> Brief
Write out all of the data exactly as it appears.

*** Data for this exercise ***

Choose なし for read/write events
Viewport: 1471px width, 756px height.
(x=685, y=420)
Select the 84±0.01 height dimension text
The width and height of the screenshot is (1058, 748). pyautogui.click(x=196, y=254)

*** End of Data for this exercise ***

> Solution
Choose なし for read/write events
Viewport: 1471px width, 756px height.
(x=685, y=420)
Select the 84±0.01 height dimension text
The width and height of the screenshot is (1058, 748). pyautogui.click(x=196, y=254)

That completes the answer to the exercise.